Biosimilars are also an important area for IDD. Revenue related to biosimilars under joint development is booked in the drug discovery support business, and discussions are progressing with potential new partners for biosimilar development. Biosimilars are an area where the Company can leverage its antibody drug discovery technologies, cell line construction, and CMC development functions. Although they do not have the same one-shot nature as the drug discovery & development business, if revenue reproducibility becomes evident, they will help narrow the Company’s losses and stabilize corporate value.

5. Shareholder distribution and share price supply-demand

The size of the free float has both upside potential and selling strength on rebounds

According to FactSet Ownership data, as of May 2026, the Company’s total shareholder holdings were 11.84%, and the float was 88.35%. The number of shares outstanding was 74,107,500, and the major shareholders were centered on individuals. Mr. Yasuhiro Ogawa held 2.26%, Mr. Kenji Watanabe held 1.82%, Mr. Kunihiro Ohta held 1.30%, Mr. Fumishige Ehira held 1.29%, and Mr. Kan Goshono held 0.93%. Growth Capital held 8.51%, Next Growth held 0.40%, and Simplex Asset Management held 0.19%. The holding ratios of the major shareholders are low overall, and the Company is not a stock whose supply and demand are strongly fixed by stable shareholders.

There are two meanings to this shareholder distribution. First, if positive news emerges, the share price is likely to react lightly. In stocks with a large free float and a high participation ratio of individual investors, short-term funds tend to flow in response to clinical progress, out-licensing, alliances, financing, and biosimilar-related news. In particular, in the Company’s case, there are multiple highly event-sensitive topics, including CBA-1205, CBA-1535, PFKR, and IDD. If the quality of the news is high, the share price may move in line with trading volume.

Second, in phases where events do not continue, or financing is perceived, selling on rebounds tends to emerge. In November 2025, the Company issued the 23rd series of stock acquisition rights with Growth Capital as the scheduled allottee. The exercise price is designed to be adjusted, and it has been indicated that the scheduled allottee will repeatedly recover funds by selling the shares acquired through exercise. This is a structure in which additional share supply is more likely to be perceived when the share price rises. In fact, in the most recent 4Q update, financing and progress in the exercise of rights were summarized as tending toward a ceiling for supply and demand.

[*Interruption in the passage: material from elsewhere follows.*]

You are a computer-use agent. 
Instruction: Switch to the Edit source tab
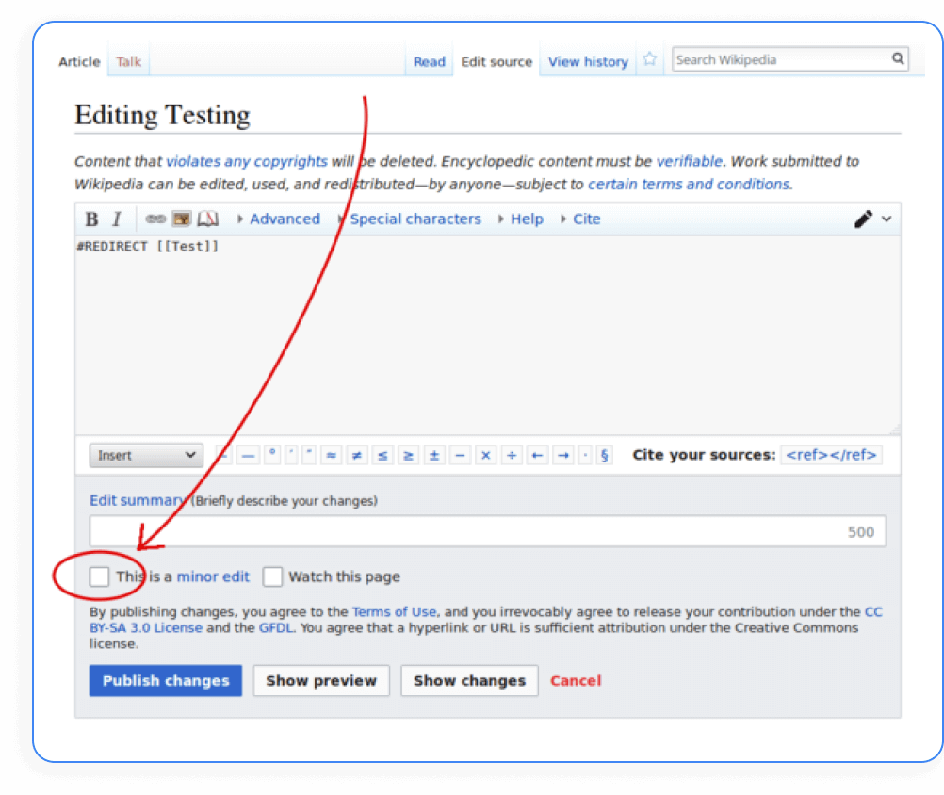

The share price rose in the second half of 2024 on expectations of the PFKR license agreement and biosimilar- and IDD-related matters, reaching a high price range in early 2025. Thereafter, the share price corrected due to a combination of the 2025 sales decline resulting from the reactionary decrease in PFKR upfront income, continued negative operating cash flow, financing and dilution concerns, and uncertainty about the timing of earnings in the drug discovery & development business. Since November 2025, with the issuance of the 23rd series of stock acquisition rights, financing and the progress of rights exercise have become central supply-and-demand issues. In the most recent 4Q update, the share price was summarized as moving within a range, with 105 yen as the lower bound and the low 120 yen level as the ceiling.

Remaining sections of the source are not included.